Perhaps Ballester is after the idea of transformative exchange in arranging things this way, but the true stories of his characters remain opaque and largely uninteresting to us. That plump creature with its knit cap and way too perky erection in the painting whose title we never found out (above, first image in this section), we prefer to believe it is the boy artist observing—as we, ourselves, might come upon it—the impending destruction of what he knows; excited, appalled, fascinated, unable to look away. A sac-like pool, amniotic and bloody, and an apple-headed serpent figure in Damballa, 2007, an encaustic-on-linen work measuring 40" x 50" (second above), and the womanly protagonist of Poseedora de Geus (not pictured) emerges into the charged air as if from a solid wall. (The painting directly above is titled El Protector, 2007, encaustic on linen, 40" x 50".) Even if these works have specific intentions, they also teem with a dynamic chain of associations and the charge of human connection, things that Ballester excels at putting on canvas whatever his narrative thinking.


La ofrenda (above, same datos) is named for an oblation, and the cowrie shell and cross motifs seem to call for a sober, you might even say reverent, reading of the painting. But we prefer the more amusing possibility that Ballester wanted us to blink at least once and see a lucha libre mask, the face of a character inflamed by a vortex of worldly contradictions and longing, forces easily as fierce and poignant as any emanation from the great beyond.
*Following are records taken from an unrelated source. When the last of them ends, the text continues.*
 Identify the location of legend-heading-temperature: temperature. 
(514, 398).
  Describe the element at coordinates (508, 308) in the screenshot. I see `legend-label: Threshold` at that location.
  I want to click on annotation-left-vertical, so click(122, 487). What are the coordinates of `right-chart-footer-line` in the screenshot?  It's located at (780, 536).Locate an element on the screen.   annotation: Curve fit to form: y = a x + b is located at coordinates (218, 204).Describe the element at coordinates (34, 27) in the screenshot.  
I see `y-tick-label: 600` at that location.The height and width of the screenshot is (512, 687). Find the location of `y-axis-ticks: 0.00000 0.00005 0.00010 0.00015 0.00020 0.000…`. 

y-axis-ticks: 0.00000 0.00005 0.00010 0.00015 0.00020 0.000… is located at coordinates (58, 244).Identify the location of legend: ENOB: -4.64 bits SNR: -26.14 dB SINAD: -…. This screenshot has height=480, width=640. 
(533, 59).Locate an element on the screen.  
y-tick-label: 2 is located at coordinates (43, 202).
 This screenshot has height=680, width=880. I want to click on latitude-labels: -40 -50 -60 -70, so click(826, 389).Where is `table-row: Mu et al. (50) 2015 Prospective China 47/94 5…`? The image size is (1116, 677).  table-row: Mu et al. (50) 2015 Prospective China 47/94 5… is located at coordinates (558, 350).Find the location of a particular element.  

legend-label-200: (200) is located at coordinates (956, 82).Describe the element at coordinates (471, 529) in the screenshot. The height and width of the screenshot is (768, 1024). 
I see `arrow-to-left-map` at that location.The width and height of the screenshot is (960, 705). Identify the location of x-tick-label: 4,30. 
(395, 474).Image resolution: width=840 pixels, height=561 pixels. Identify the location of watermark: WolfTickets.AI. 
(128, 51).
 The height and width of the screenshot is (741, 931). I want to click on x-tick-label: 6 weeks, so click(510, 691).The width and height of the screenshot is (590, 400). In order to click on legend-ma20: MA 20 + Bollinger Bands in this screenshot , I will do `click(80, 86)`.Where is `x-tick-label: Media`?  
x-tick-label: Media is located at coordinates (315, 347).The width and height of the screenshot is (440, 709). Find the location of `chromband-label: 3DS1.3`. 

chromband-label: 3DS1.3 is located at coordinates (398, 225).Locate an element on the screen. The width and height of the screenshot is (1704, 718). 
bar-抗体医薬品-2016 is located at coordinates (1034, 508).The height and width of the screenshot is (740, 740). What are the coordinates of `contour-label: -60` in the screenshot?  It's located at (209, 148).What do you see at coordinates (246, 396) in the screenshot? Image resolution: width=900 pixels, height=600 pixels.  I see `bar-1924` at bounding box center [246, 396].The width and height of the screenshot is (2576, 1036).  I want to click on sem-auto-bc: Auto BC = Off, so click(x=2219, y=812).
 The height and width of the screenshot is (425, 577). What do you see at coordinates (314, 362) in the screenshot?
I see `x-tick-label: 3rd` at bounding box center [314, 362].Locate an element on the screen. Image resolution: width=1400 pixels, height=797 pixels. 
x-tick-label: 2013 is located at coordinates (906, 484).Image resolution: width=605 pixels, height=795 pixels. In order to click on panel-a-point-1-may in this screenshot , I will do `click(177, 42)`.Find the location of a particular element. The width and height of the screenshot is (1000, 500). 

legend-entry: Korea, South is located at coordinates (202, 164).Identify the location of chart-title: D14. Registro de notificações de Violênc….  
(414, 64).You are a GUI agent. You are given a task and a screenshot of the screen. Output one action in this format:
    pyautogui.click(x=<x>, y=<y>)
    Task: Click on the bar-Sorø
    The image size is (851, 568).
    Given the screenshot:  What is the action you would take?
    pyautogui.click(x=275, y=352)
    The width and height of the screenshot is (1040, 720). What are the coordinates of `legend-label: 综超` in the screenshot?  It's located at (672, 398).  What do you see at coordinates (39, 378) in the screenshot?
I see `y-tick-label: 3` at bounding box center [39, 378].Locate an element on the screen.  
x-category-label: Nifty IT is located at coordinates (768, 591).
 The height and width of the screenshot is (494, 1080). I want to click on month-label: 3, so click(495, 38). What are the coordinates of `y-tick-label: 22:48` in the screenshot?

We certainly hope you’ll have the opportunity to see Ballester’s new works before the exhibitions change at Galerías Prinardi, although, as usual—culpa nuestra—it’s very late in the game. Their excellent website says that a new show opens on Thursday, November 15, at 7 p.m. with work by Carlos Santiago. The Normandie is always worth a visit, but phone the gallery at 787-729-2929, extension 1042, if it’s these particular paintings you want to see. The hotel is located at Avenida Muñoz Rivera #499, catty-corner from one of San Juan’s prettiest parks, and the office hours are 10 a.m. to 6 p.m. from Monday to Saturday. Nothing’s to stop you from visiting the artworks at any time, however.